L'Ecole Centrale 2/3

« Avant d'être nommé professeur de dessin à l'Ecole Centrale de l'Isère le 16 ventôse an IV (6 mars 1796), L.-J. Jay fut pendant huit ans professeur à l'Académie des Arts de Montpellier […] Il arrive donc à Grenoble, à l'âge de quarante-quatre ans, avec une certaine expérience de l'enseignement. […] A l'Ecole Centrale, son cours de dessin est divisé en classes, de niveaux différents, et il dure "deux heures par jour, de trois à cinq pendant toute l'année les quintidis et décadis exceptés". » (Louis-Joseph Jay, sa vie, son œuvre, p.23.)

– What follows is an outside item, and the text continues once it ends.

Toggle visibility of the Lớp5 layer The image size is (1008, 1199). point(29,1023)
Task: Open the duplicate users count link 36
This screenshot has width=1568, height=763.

Dans La Vie de Henri Brulard, Jay est décrit comme un « grand hâbleur de cinq pieds dix pouces, sans l'ombre de talent mais bon pour enfiévrer (monter la tête des enfants) obtenait un beau succès, fort important pour l'Ecole centrale calomniée par le pr[êtres]. Il avait deux ou trois cents élèves. » (Vie de Henry Brulard, p. 750.)

« Il nous enflammait, mais n'avait pas la plus petite notion du beau. » (Vie de Henry Brulard, p. 753.)